Big names make list, but where are the women?

April 22, 2010

The most highly cited academics in business and economics are identified in a table published this week by Times Higher Education.

The list of the top researchers in economics, finance and business management is based on the number of papers published from 1970 to 2009 that have been cited 50 times or more, and was compiled by science data provider Thomson Reuters.

The table, which is dominated by finance experts, also lists total citation counts - the number of times scholars' work has been cited by peers - and average citations per paper.

In first place is Andrei Shleifer, a notable Russian-born professor of economics at Harvard University. His 67 papers yielded a total of 14,188 citations.

Professor Shleifer was instrumental in driving privatisation in Russia, which many regard as having undervalued the country's assets.

He is a controversial figure because in 2006 he was found guilty of making personal investments in Russia at the same time as providing economic advice to the country.
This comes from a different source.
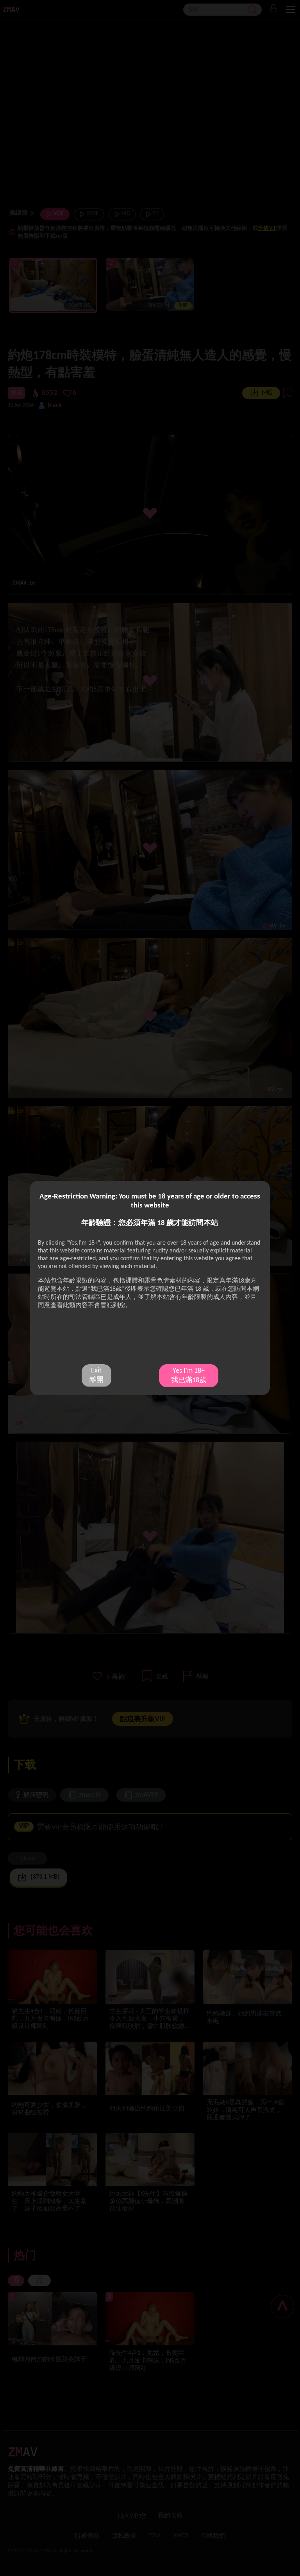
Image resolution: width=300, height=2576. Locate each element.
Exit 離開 (96, 1375)
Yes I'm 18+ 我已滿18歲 (188, 1376)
He is beaten on citations only by Eugene Fama, professor of finance at the University of Chicago's Booth School of Business, whose work was cited 14,884 times, but who - with 43 highly cited publications - is ranked fourth.

The only woman to make the list is Kathleen Eisenhardt, professor of strategy and organisation at Stanford University.

Even Elinor Ostrom, professor of political science at Indiana University, who in 2009 became the first woman to win the Nobel Prize for Economic Sciences, does not feature in the 59-name list.

Len Shackleton, dean of the University of East London's Royal Docks Business School, bemoaned the gender imbalance. "Finance has been the sexiest area of economics for the past 10-15 years but it is a female-unfriendly zone," he said.

One of the few economists credited with having predicted the financial crisis, Joseph Stiglitz, a professor at Columbia University, also features on the list in third position.